• MATERIALS PROVIDED:
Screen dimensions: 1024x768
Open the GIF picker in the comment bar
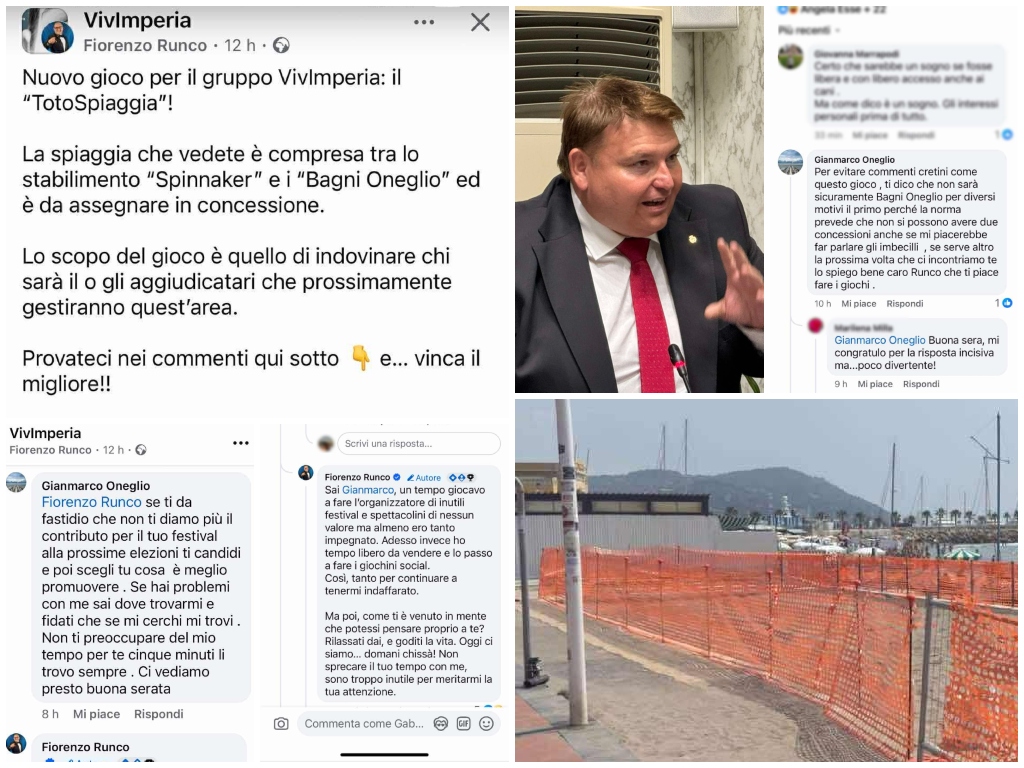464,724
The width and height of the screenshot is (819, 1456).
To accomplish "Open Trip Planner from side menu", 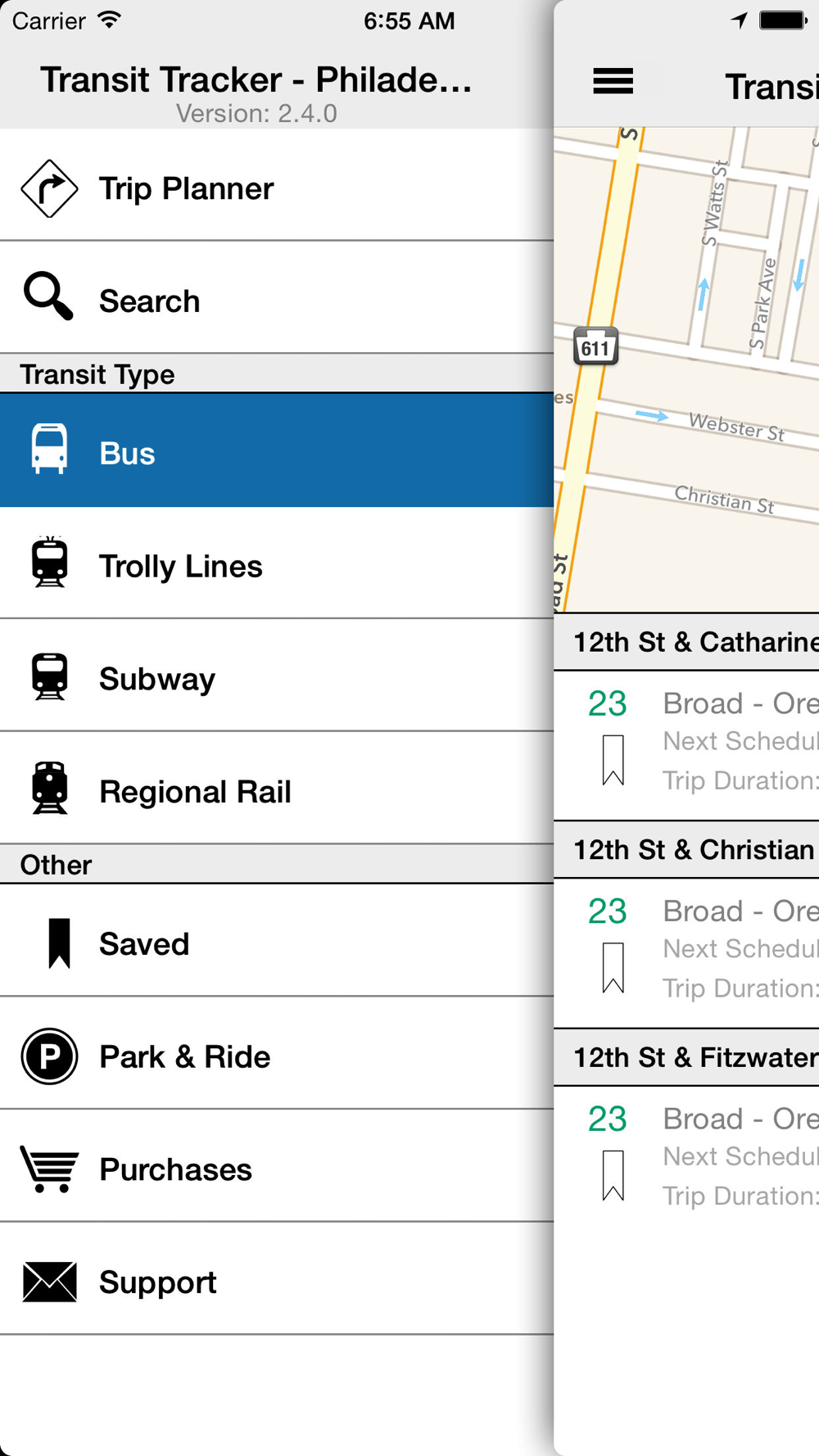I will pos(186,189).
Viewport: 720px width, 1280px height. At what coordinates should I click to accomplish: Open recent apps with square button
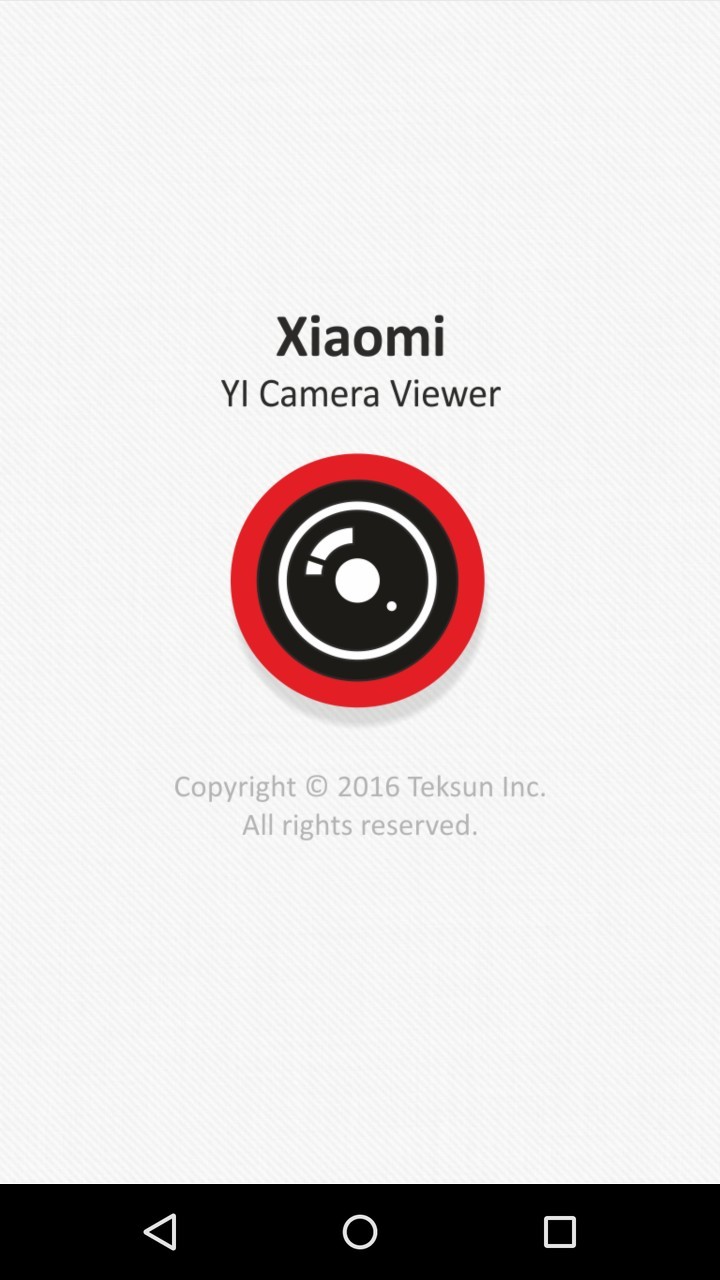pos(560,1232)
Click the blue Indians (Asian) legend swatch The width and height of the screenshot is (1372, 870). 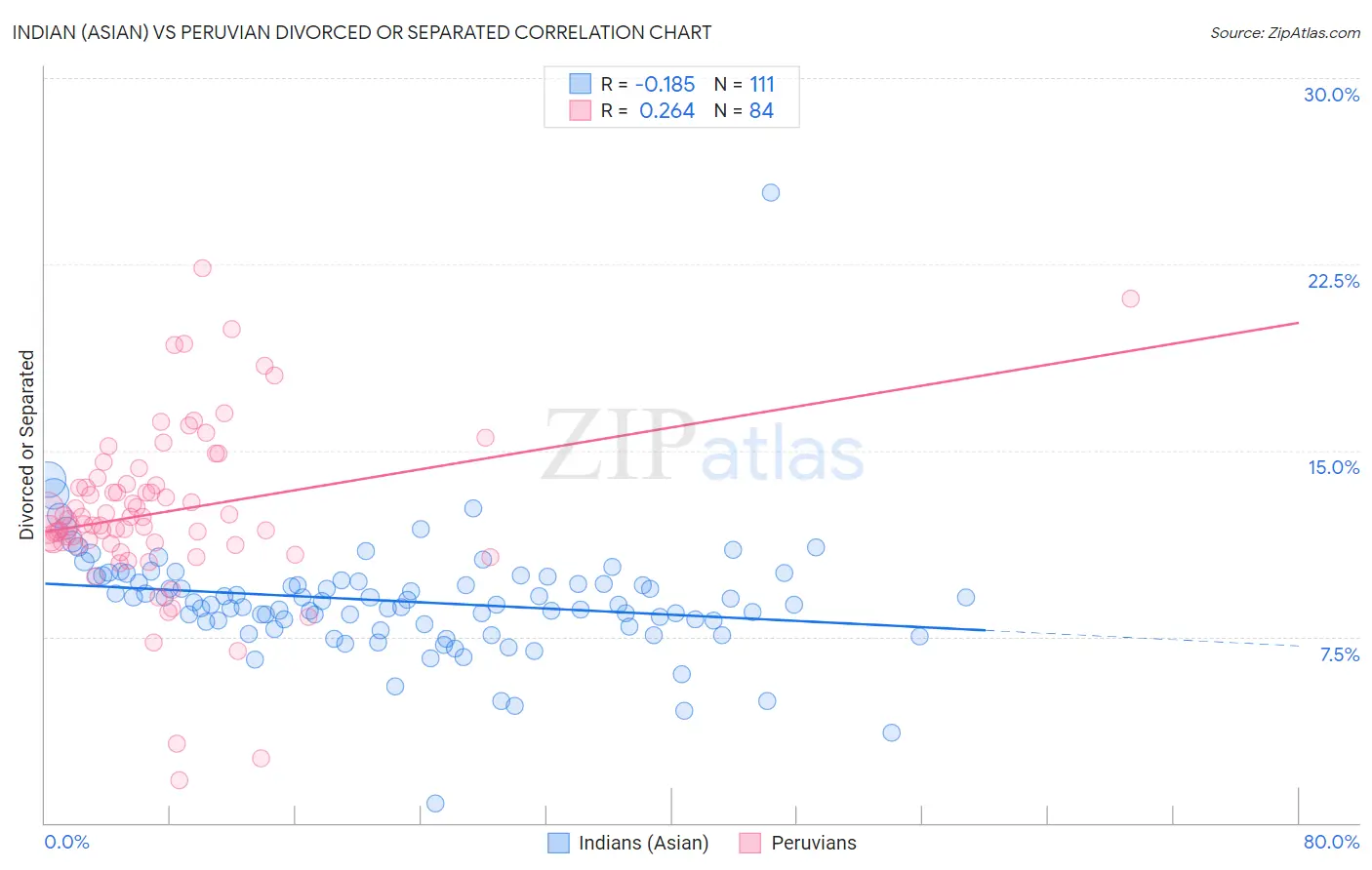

• WHAT YOU SHOULD DO: Your task is to repeat only the lines from the line containing "Viewport: 720px width, 1280px" through the final line of the material, inclusive; do not include pictures.

• RESPONSE:
Viewport: 720px width, 1280px height. At what coordinates should I click to accomplish: Open recent apps with square button
pos(560,1232)
Click the blue Indians (Asian) legend swatch The width and height of the screenshot is (1372, 870). 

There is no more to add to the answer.